The operational question these advances raise is the same one Suvoda has already been solving for: how do you execute on sophisticated statistical logic in real time, at the pace of patient enrollment, without creating a manual burden that slows the trial down?

 

How Suvoda RTSM automates the process

This is where Suvoda RTSM, the next evolution of Suvoda IRT, comes in. We built Suvoda RTSM to automate the complexities of adaptive oncology trial design — and Bayesian Futility Analysis is a direct application of that capability.

Working closely with a sponsor, we developed an automated two-way integration between Suvoda RTSM and the sponsor’s statistical algorithm. The result: real-time data flow between the RTSM / IRT and the Bayesian model, with cohort enrollment decisions driven by live data rather than manual calculation.

Here’s how it works:

Integrating the statistical algorithm into Suvoda RTSM. The integration required both Suvoda RTSM and the statistical algorithm to exchange data in real time — determining which cohorts should remain open or closed for enrollment, and which cohort each incoming patient should be assigned to.
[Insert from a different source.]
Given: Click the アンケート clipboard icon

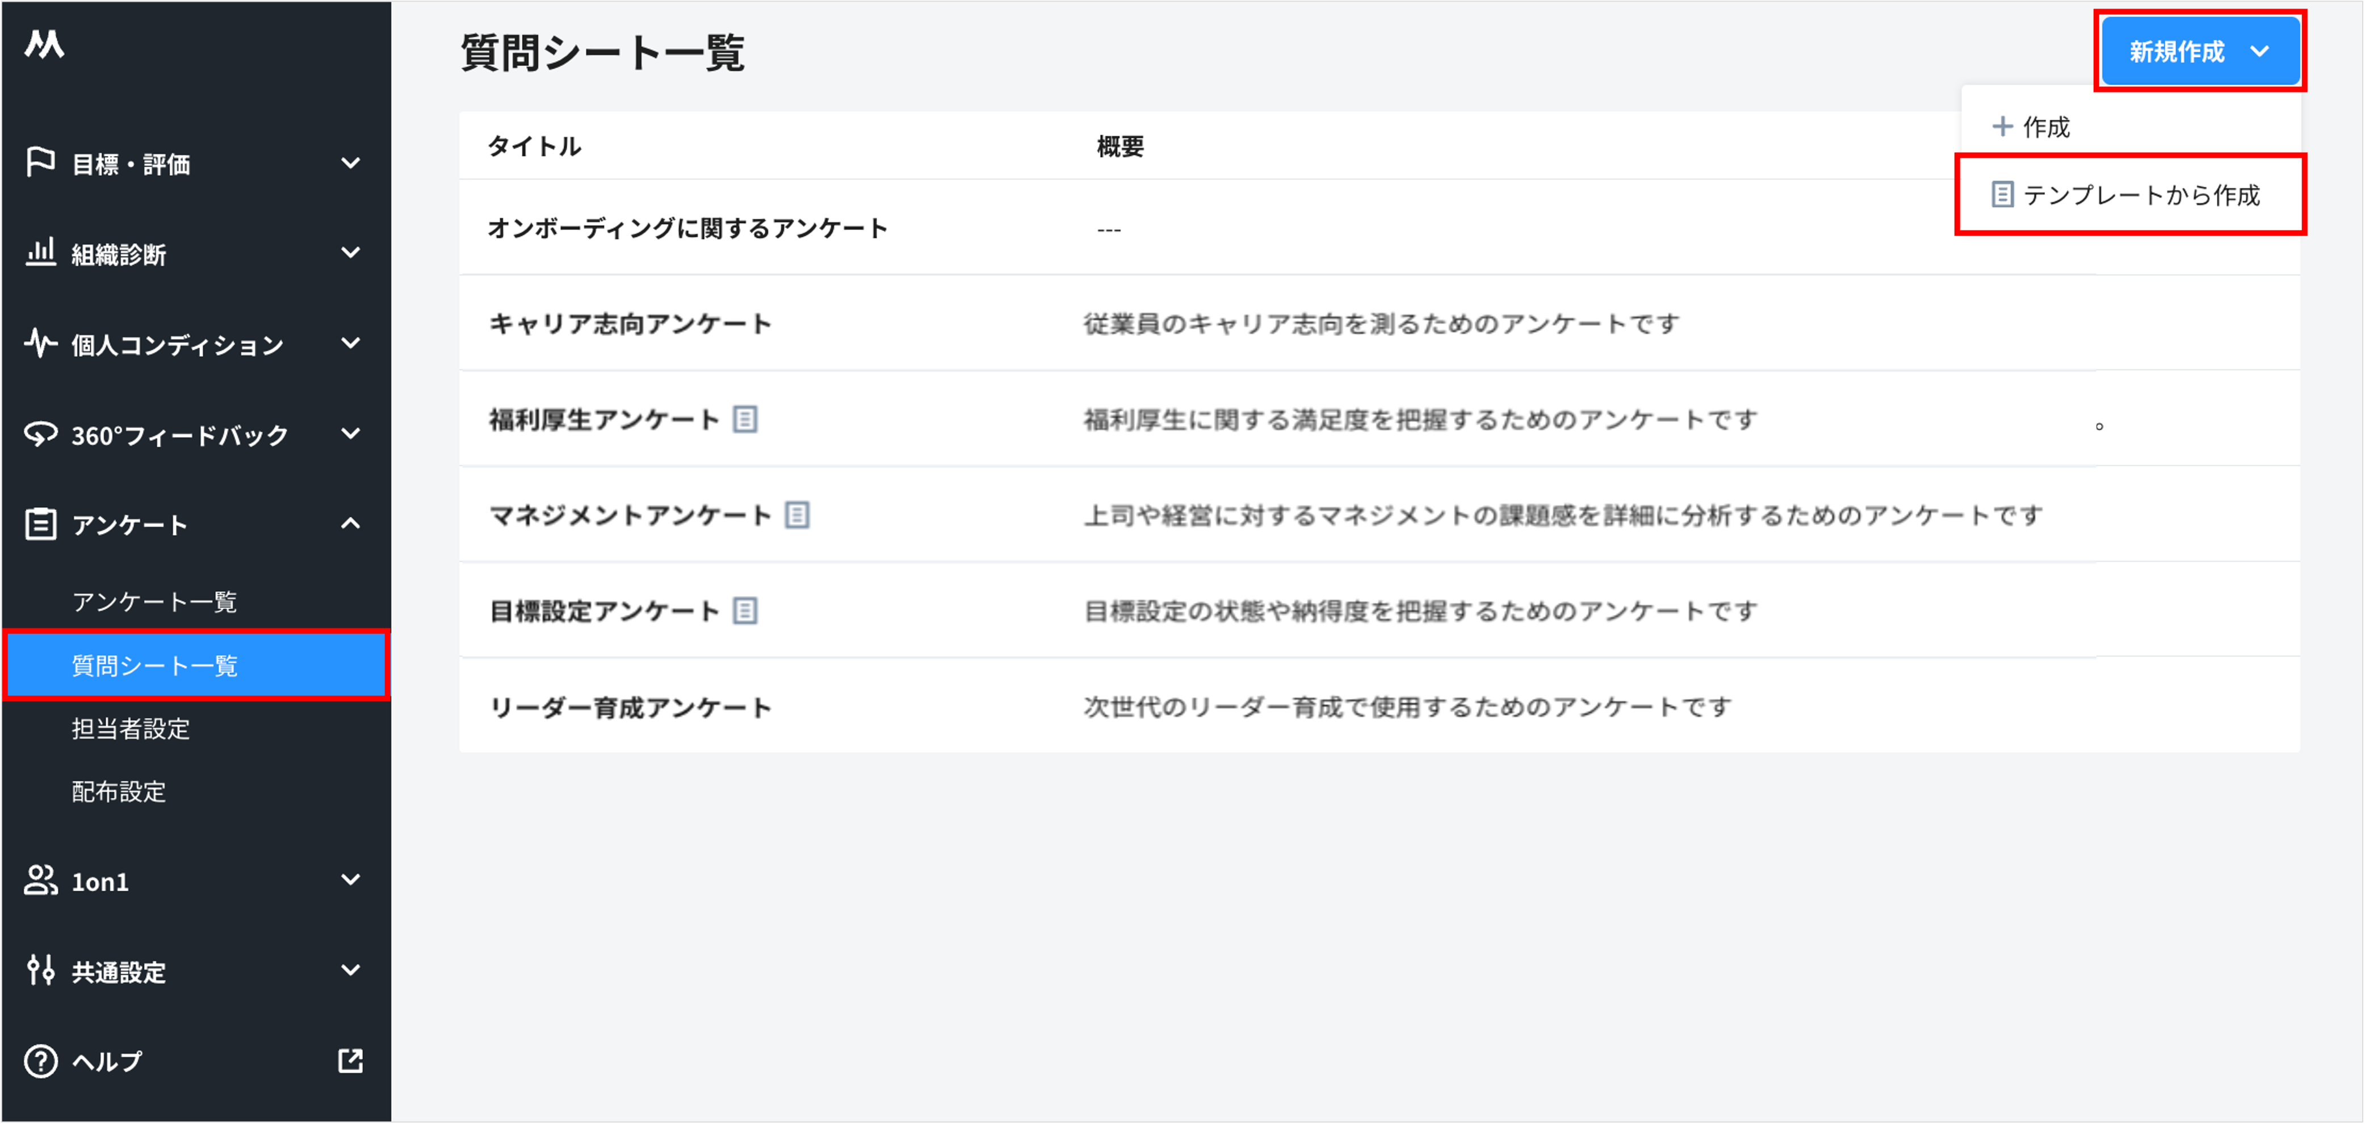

Automatic enrollment using real-time data. Suvoda RTSM and the statistical algorithm operate as a continuous loop, not a one-time transaction. As patients progress through the trial, site users enter two data points for each enrolled patient:

  • Whether the patient has had a scan or disease assessment
  • Whether the patient is responding to treatment

Suvoda RTSM uses those inputs to automatically maintain each patient’s evaluability status — tracking, at any given moment, how many patients in each cohort are evaluable and how many are responding. That running picture is what feeds the algorithm.

When a new patient is ready to enroll, Suvoda RTSM automatically sends the most current cohort-level data to the statistical algorithm — not the new patient’s data, which doesn’t exist yet, but the aggregate status of every patient already in the study. The algorithm performs the Bayesian calculations and returns the current open/closed status for each cohort. If the incoming patient’s tumor-type cohort is open, they enroll. If it has closed due to futility, they don’t. No statistician intervention required.

The result is that every enrollment decision is grounded in the most current picture of the trial — and that picture updates continuously as existing patients hit new milestones.

Built-in flexibility for mid-study changes. Oncology trials change. Suvoda RTSM was built with that as a given. Study teams can update data points without triggering system change orders, manually override both the integration and individual patient evaluability or responder status, and correct site data errors quickly — all without programming changes or delays.

 

What this means for study teams

The efficiency gains are direct:

  • Statisticians spend less time on manual Bayesian calculations and more time on analysis and interpretation
  • Cohort closure decisions happen faster, with less lag between data availability and action
  • Patients are less likely to be enrolled in cohorts already trending toward futility
  • Study teams maintain full control — with override capability at every step

 

The broader implication is that adaptive basket trial designs become operationally viable at a scale they weren’t before. The statistical sophistication the field has developed over the past several years — continuous interim analyses, information borrowing across cohorts, real-time Probability of Success assessment — is only as useful as the operational infrastructure that can execute it. Suvoda RTSM provides that infrastructure.

Ultimately, this is about patients. Every patient enrolled in a cohort trending toward futility is a patient who could have been in a different trial. Automating the enrollment decision — grounding it in live data and rigorous statistical logic — is one of the most concrete ways clinical trial technology can reduce the human cost of drug development.